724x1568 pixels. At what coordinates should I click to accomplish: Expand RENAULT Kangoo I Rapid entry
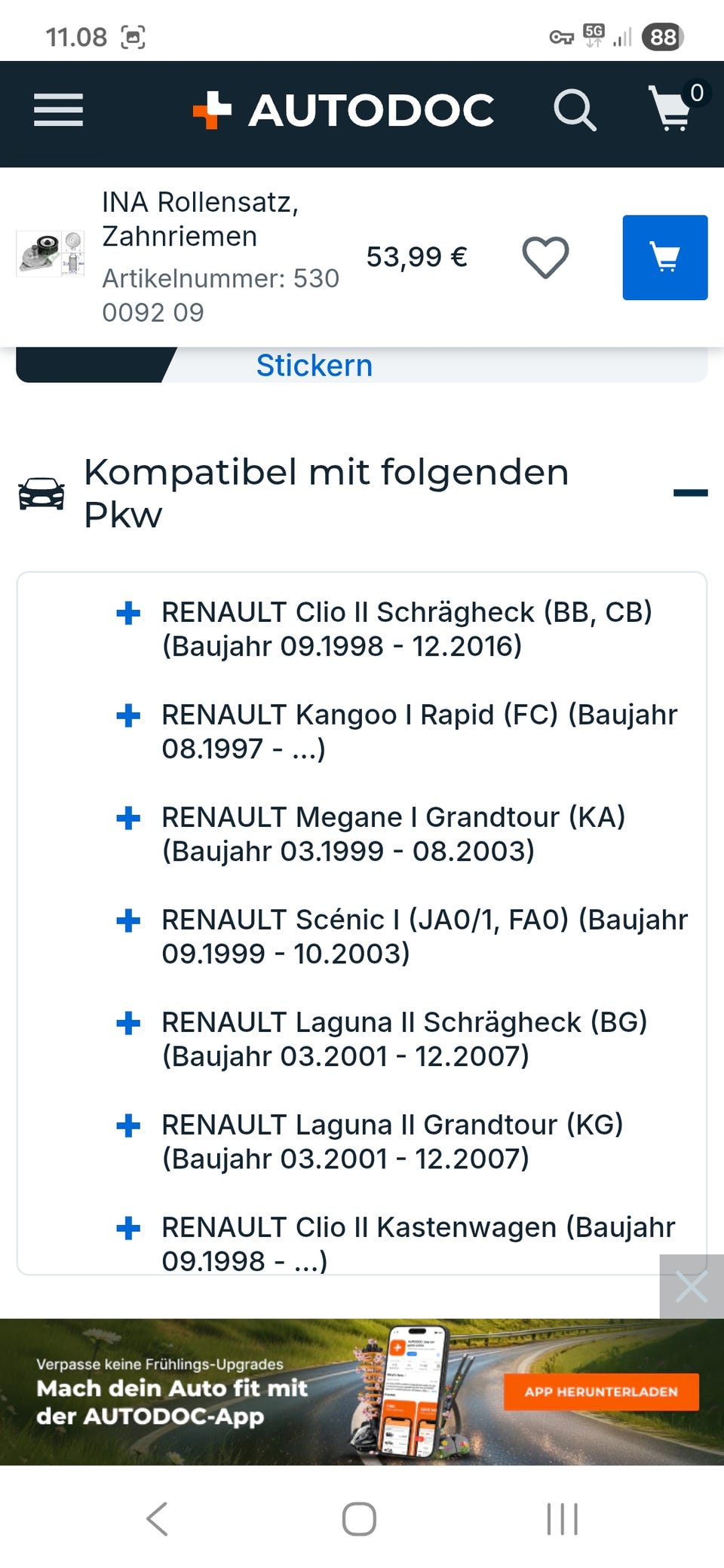[x=128, y=715]
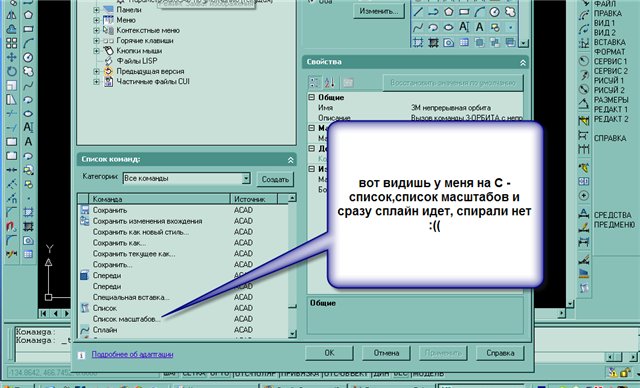
Task: Select the polygon tool in left toolbar
Action: pyautogui.click(x=28, y=15)
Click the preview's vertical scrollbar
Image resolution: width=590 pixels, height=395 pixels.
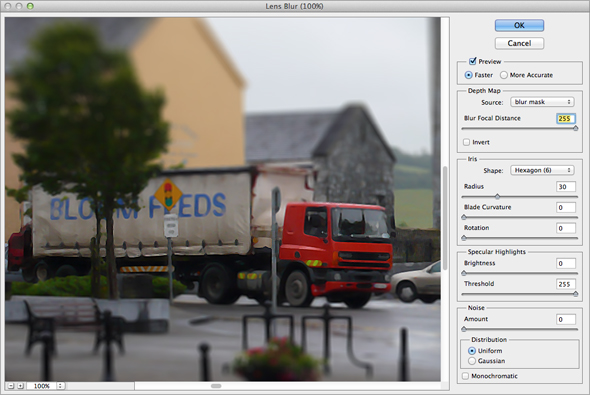coord(445,199)
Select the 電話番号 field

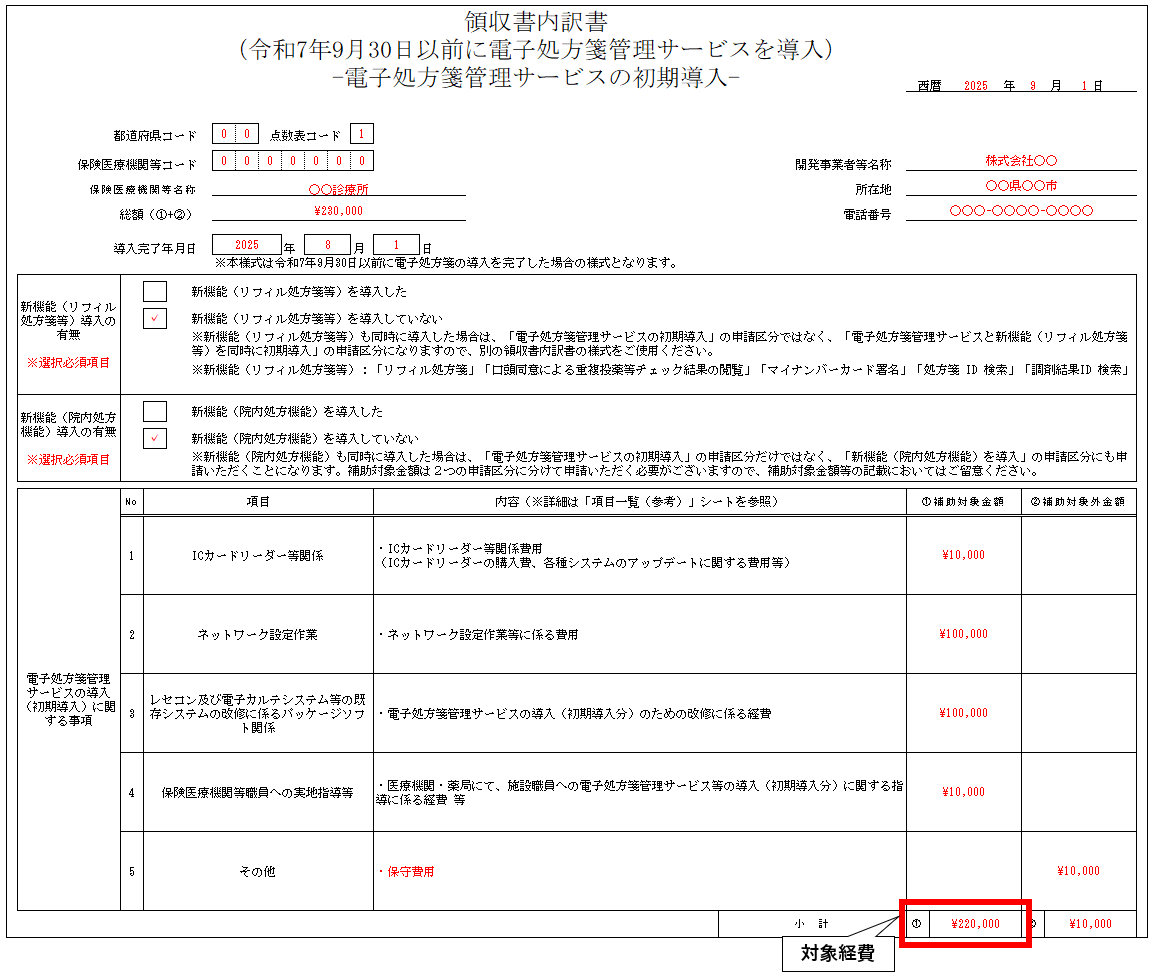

- EXERCISE PROMPT -
From the first line to the last, repeat the records above exactly, leaving out the pictures.

- EXERCISE SOLUTION -
724x1568 pixels. At what coordinates should I click to accomplish: Expand RENAULT Kangoo I Rapid entry
[x=128, y=715]
Task: Select the polygon tool in left toolbar
Action: pyautogui.click(x=28, y=15)
Click the preview's vertical scrollbar
Image resolution: width=590 pixels, height=395 pixels.
coord(445,199)
Select the 電話番号 field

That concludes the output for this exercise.